Segment Start: Exercise input

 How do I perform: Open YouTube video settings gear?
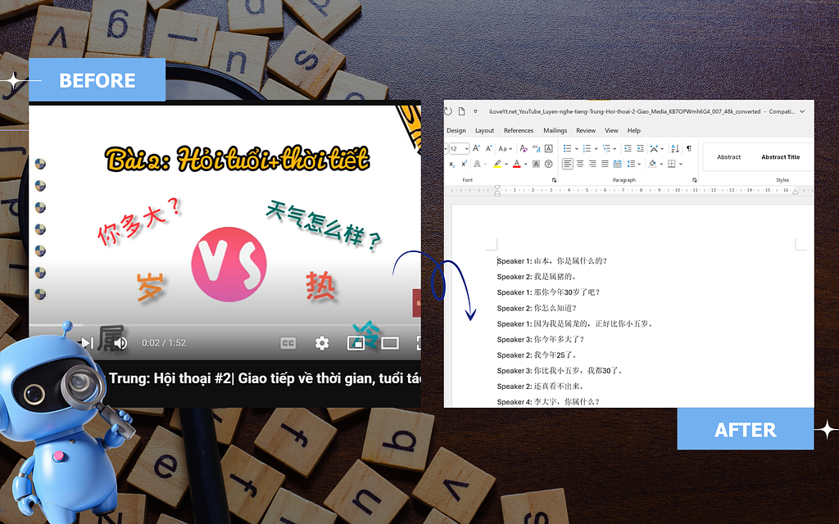click(x=322, y=343)

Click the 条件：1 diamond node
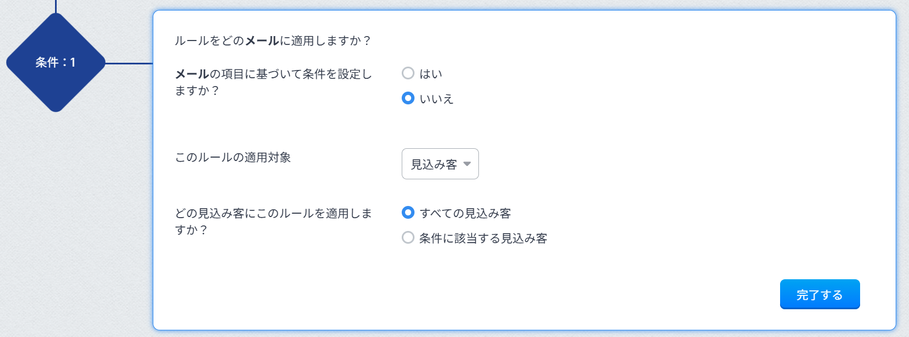point(56,62)
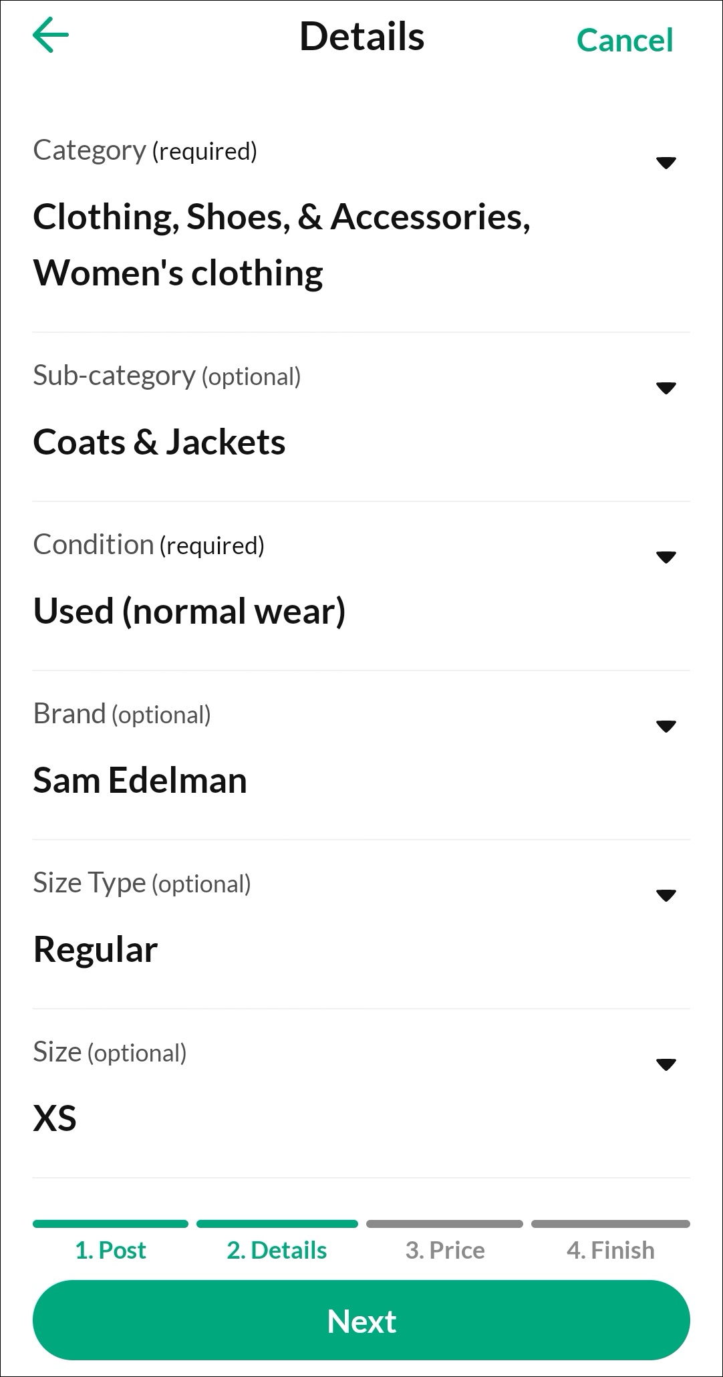This screenshot has height=1377, width=723.
Task: Expand the Category dropdown arrow
Action: 666,162
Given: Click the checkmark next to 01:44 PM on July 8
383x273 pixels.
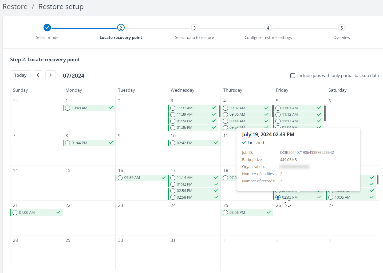Looking at the screenshot, I should point(110,143).
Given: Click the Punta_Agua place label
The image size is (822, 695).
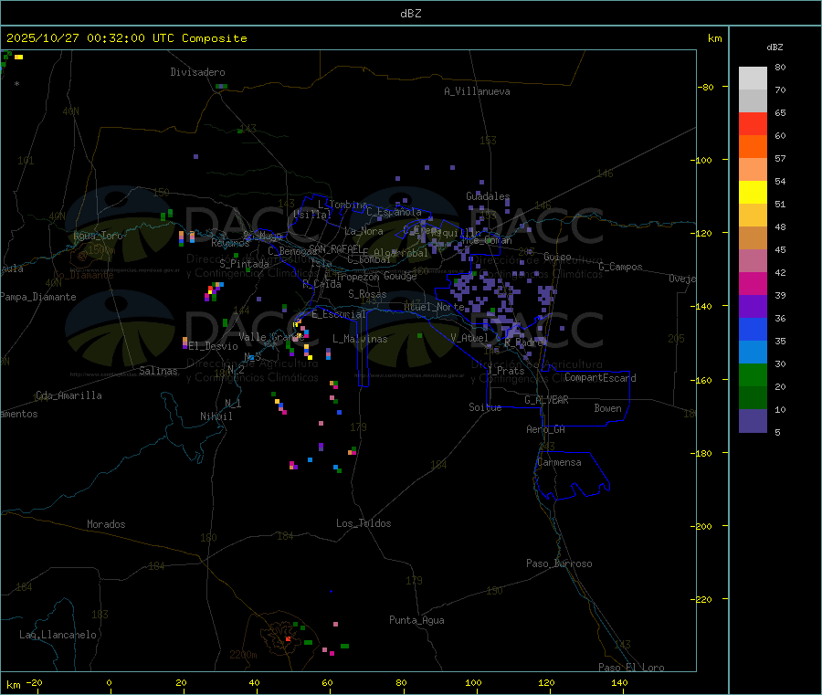Looking at the screenshot, I should (416, 620).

Segment End: Exercise input

Problem statement: Without including any pictures, print all of the material exactly as given.

Solution to this problem:
 How do I perform: Open YouTube video settings gear?
click(x=322, y=343)

Click the 条件：1 diamond node
point(56,62)
This screenshot has height=1377, width=723.
Task: Expand the Category dropdown arrow
Action: 666,162
Given: Click the checkmark next to 01:44 PM on July 8
383x273 pixels.
Looking at the screenshot, I should point(110,143).
Given: Click the Punta_Agua place label
The image size is (822, 695).
Looking at the screenshot, I should (416, 620).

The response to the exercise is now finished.